Until recently there sat a four-metre whale bone in Gary Tonkin's home in Albany, on the south coast of Western Australia.
For 30 years the 74-year-old scrimshander worked on the sperm whale's jawbone and teeth, creating intricate engravings telling the story of an American whaling ship, The Kathleen.
He had no intention of exhibiting his decades of delicate scrimshaw work on the bone until a friend told Mr Tonkin "this has got to go out to the public".
Now the jaw has a home at the Albany Historic Whaling Station in a permanent exhibition, the Art of Scrimshaw.
As recently as 45 years ago the Cheynes Beach whaling station was a fully functioning whale processing factory, the last such operation in Australia.
It was in the 1970s, when Mr Tonkin moved from Victoria to Western Australia as an export meat inspector, regularly visiting the whaling station in search of whale bones and teeth to scrimshaw.
Mr Tonkin would tune in to local radio, listen for updates on how many whales had been caught and jump in his car next day to head to the station.
"I'd pick certain teeth out for scrimshaw and I used to have to toss up between what I could afford and what would be a good collector's item," he says.
"When the whaling finished, I had to borrow plenty of money to buy some bags of teeth to keep me going."
To keep up his art form nowadays, Mr Tonkin goes to private collectors who occasionally sell whale teeth and bone.
"I'll probably [scrimshaw] until they put me in the ground," he says.
More than 50 years as a scrimshander
Mr Tonkin travelled back and forth from the United States completing residencies at whaling museums.
He has had his scrimshaw art showcased at the Australian National Maritime Museum and in galleries across the US.
Fittingly, the jawbone is displayed at the Albany Historic Whaling Station in what used to be a sperm whale oil tank.
The whale oil was considered the highest quality for transmission fluids and lubricants and was exported across the world.
Mr Tonkin was 21 when he was transferred to Albany and he fell in love with the seaside town.
"I was young and I wanted to travel," he says.
"I fell in love with the sea. The early diver crews took me under their wings and it was exciting having the whaling history [in Albany]."
It was there he was introduced to swimshawing.
"I used to just come out and be fascinated," he says.
"I can't explain it but it's the mystique of whaling history."
At the time the local museum was displaying an antique collection that included a piece of scrimshaw marked "Portland", Mr Tonkin's home town in Victoria.
"I just said there was a bit of a calling," he recalls.
Ship rammed and sunk by a whale
The practice of scrimshawing was typically a pastime of whalers and sailors at sea and is now considered a dying art.
Using tools that have changed very little to this day — including a scribe and knife — scrimshanders etch and carve pictures into whale bone or teeth, then rub soot into the engravings to create a black-on-white effect.
Mr Tonkin's work on the sperm whale jaw bone portrays the story of The Kathleen, a US whaling ship "rammed and sunk by an infuriated bull whale" in the early 1900s.

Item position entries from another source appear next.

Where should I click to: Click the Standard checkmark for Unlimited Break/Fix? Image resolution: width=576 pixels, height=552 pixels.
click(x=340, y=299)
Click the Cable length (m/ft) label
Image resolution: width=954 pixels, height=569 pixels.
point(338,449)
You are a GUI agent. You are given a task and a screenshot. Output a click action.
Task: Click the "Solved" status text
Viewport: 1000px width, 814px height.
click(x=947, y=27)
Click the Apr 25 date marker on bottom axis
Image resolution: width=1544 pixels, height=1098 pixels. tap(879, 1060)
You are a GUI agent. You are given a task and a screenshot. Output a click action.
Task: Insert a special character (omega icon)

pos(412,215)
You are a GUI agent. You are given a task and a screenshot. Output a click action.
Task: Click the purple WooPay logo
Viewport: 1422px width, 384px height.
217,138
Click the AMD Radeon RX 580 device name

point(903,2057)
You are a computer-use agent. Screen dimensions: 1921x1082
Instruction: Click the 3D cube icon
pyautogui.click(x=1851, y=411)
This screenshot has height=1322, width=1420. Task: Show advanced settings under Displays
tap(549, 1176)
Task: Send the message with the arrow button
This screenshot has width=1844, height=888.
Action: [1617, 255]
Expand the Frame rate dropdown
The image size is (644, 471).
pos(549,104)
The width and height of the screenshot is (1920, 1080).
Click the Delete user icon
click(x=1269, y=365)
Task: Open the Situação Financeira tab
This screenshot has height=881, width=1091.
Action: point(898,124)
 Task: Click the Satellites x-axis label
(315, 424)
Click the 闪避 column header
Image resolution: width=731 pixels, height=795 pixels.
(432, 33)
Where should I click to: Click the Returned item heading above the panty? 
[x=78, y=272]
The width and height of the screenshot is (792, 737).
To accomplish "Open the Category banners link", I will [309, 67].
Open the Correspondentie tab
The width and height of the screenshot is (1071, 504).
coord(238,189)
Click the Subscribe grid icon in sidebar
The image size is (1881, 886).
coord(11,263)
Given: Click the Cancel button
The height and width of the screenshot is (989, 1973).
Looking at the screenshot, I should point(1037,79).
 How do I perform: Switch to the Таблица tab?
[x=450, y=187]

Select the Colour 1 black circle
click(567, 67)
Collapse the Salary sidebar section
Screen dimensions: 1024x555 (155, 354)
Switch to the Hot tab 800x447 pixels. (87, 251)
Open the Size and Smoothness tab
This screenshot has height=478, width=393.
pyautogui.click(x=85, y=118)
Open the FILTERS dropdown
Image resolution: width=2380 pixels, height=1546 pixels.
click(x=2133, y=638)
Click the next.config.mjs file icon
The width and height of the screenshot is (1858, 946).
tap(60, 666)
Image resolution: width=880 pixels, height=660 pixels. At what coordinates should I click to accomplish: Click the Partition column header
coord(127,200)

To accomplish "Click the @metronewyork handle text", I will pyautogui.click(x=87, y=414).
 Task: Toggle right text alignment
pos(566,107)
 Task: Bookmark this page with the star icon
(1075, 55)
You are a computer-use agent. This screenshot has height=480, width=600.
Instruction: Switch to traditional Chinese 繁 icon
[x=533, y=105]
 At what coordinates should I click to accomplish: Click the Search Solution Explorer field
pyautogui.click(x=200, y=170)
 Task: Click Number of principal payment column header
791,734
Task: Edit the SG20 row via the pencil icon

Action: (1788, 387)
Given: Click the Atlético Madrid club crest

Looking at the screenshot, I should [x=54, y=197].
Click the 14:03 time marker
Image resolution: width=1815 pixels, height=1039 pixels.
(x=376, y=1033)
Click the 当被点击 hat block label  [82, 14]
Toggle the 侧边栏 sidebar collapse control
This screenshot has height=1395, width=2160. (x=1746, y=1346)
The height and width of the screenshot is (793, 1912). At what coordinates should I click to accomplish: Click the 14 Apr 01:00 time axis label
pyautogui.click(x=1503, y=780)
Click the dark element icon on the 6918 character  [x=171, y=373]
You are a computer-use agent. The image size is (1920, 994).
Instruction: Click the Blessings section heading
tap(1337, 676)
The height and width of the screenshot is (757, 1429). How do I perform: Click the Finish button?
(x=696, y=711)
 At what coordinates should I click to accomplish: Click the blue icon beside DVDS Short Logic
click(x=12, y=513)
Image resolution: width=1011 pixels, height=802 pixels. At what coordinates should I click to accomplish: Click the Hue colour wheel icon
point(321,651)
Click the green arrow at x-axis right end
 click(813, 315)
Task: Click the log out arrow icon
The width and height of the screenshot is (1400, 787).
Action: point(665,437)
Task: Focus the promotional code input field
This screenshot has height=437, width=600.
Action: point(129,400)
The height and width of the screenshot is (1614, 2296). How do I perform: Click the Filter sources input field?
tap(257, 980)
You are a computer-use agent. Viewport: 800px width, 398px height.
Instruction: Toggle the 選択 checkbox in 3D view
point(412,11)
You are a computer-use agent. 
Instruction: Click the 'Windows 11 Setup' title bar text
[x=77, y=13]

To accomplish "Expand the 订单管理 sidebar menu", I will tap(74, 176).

Each tooth represents an aspect of life at sea in a wooden ship and the hardships the crew faced, ranging from deaths on board to crews sharing a whale catch.
The little-known tale is documented in the book Bark Kathleen Sunk By a Whale by her master on the fateful voyage, Thomas H. Jenkins.
"Full of the mystery and thrill and terror of the deep sea", the book has been declared a culturally important work by US scholars and is in the public domain.